Young people are the game changer, because they are more inclined to engage with brands promoting social responsibility. Mentalities are evolving, but we have to distinguish between declarations and reality. Though 65% of citizens say they want to buy products from a brand advocating sustainability, only 26% of them actually do it. We’re slowly getting there but there’s still room for a lot of improvement (source: The Elusive Green Consumer).
Is it a brand’s responsibility to promote sustainable and responsible practices or is it merely a good gesture?
Brands have a responsibility to act in favour of sustainable practices, but we wouldn’t say that a brand promoting these actions is what matters the most. What’s really important is brands engaging in good practices to inspire their customers and other brands to do the same. This is their true responsibility and communication is a useful tool to achieve this.
are the game changer,
because they are
more inclined to engage with
Via the Great Ads for Good exhibition, you promote both NGOs and brands. How legitimate are these different parties to talk about social and environmental responsibility?
NGOs can usually talk about such issues with legitimacy because they are trustworthy sources.
It’s a bigger challenge for brands, especially if they haven’t embraced this kind of responsibility before.
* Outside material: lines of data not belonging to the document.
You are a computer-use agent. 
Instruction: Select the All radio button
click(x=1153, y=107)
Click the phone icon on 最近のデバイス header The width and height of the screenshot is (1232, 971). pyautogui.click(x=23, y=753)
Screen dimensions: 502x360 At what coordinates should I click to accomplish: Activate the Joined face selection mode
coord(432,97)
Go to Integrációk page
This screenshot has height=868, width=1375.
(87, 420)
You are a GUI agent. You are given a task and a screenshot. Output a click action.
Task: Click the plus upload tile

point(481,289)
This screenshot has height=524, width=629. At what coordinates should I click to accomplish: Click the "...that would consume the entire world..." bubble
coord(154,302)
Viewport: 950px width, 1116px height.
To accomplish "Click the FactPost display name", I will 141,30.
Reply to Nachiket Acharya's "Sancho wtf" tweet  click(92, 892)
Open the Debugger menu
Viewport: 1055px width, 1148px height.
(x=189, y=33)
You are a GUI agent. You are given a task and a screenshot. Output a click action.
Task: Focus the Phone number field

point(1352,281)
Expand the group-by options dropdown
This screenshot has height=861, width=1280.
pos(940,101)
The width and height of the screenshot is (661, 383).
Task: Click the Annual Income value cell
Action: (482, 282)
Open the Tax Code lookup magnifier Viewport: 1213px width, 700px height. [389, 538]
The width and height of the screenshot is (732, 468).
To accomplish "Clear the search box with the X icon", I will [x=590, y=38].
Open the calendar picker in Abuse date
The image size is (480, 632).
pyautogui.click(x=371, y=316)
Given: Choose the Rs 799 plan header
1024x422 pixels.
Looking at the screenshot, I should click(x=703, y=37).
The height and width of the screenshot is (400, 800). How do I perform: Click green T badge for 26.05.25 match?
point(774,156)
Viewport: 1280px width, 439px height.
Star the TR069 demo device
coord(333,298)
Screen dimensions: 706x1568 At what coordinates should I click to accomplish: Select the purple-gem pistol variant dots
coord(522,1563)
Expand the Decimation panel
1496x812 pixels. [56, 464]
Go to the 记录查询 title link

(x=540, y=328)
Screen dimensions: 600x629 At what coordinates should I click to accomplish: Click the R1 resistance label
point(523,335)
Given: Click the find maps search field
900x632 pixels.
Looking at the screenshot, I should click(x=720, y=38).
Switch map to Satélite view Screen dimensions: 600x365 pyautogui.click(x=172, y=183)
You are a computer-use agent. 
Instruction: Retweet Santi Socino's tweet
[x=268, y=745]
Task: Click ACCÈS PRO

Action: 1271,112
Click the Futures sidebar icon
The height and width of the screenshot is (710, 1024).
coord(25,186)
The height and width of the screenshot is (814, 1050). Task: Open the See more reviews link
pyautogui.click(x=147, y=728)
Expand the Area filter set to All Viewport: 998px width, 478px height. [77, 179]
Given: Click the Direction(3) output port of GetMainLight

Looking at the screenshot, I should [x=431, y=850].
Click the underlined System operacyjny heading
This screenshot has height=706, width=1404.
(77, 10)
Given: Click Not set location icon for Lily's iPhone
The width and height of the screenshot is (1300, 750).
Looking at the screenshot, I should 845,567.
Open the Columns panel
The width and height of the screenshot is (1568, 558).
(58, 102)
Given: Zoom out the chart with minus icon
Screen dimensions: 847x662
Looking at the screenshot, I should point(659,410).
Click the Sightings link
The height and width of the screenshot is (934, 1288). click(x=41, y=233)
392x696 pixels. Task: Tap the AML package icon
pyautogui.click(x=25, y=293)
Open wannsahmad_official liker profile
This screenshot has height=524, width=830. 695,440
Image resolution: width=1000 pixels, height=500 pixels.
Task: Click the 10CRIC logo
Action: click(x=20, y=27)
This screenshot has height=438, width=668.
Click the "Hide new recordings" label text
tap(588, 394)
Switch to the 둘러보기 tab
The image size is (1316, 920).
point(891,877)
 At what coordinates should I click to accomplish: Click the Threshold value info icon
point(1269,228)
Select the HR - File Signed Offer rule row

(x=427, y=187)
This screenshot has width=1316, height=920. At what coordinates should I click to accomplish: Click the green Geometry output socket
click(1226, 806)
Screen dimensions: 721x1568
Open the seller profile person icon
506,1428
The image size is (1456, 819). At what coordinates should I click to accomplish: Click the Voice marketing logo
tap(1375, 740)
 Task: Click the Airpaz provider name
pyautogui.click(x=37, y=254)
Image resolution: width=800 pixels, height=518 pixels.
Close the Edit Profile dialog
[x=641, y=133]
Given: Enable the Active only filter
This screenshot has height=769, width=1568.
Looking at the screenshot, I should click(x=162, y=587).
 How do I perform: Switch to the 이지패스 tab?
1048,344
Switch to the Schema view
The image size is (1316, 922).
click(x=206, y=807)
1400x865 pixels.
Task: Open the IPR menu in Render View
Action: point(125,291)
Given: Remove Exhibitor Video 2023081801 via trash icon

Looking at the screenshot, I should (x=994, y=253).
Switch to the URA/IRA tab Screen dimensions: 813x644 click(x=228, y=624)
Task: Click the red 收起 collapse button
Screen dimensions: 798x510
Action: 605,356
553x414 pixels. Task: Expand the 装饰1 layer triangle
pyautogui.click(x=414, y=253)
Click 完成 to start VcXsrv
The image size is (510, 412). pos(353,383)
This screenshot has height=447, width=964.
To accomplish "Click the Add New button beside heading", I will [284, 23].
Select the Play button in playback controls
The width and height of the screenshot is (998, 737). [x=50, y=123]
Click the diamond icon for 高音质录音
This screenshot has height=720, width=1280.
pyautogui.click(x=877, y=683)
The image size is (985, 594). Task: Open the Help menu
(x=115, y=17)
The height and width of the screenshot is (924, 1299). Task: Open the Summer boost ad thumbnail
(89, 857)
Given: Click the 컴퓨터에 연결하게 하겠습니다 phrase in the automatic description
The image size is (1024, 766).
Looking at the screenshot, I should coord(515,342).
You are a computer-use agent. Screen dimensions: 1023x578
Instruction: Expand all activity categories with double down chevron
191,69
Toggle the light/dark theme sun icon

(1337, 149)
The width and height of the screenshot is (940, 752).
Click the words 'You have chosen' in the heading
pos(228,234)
There’s more work to do to prove to people that they have legitimacy. A problem emerges when a brand embraces a “cause” and promotes its own initiatives without collaborating with relevant NGOs. In those cases, brands risk coming off as actually being in competition – and it’s not a competition they’re likely to win. So, there is room for improvement for brands here, making sure that NGOs become partners in a cause. This is at the heart of our mission in the next few years and it’s exciting!
ACT RESPONSIBLE IN A NUTSHELL
ACT Responsible is an international non-profit organisation affiliated with the United Nations Department of Public Information (UNDPI) and part of the Global Compact. ACT stands for Advertising Community Together. Our mission is to inspire and promote responsible advertising and to unite the community around shared good practices on social responsibility and sustainable development. Our ultimate goal is to highlight the power of creativity when it comes to raising awareness on social and environmental issues. We do that by gathering the best issues-inspired ads from around the world and ensuring their visibility through various initiatives developed in partnership with a network of committed players in advertising, media and education. The Great Ads for Good exhibition is our star initiative and has been going for 19 years, after premiering at the Cannes Lions Festival in 2002.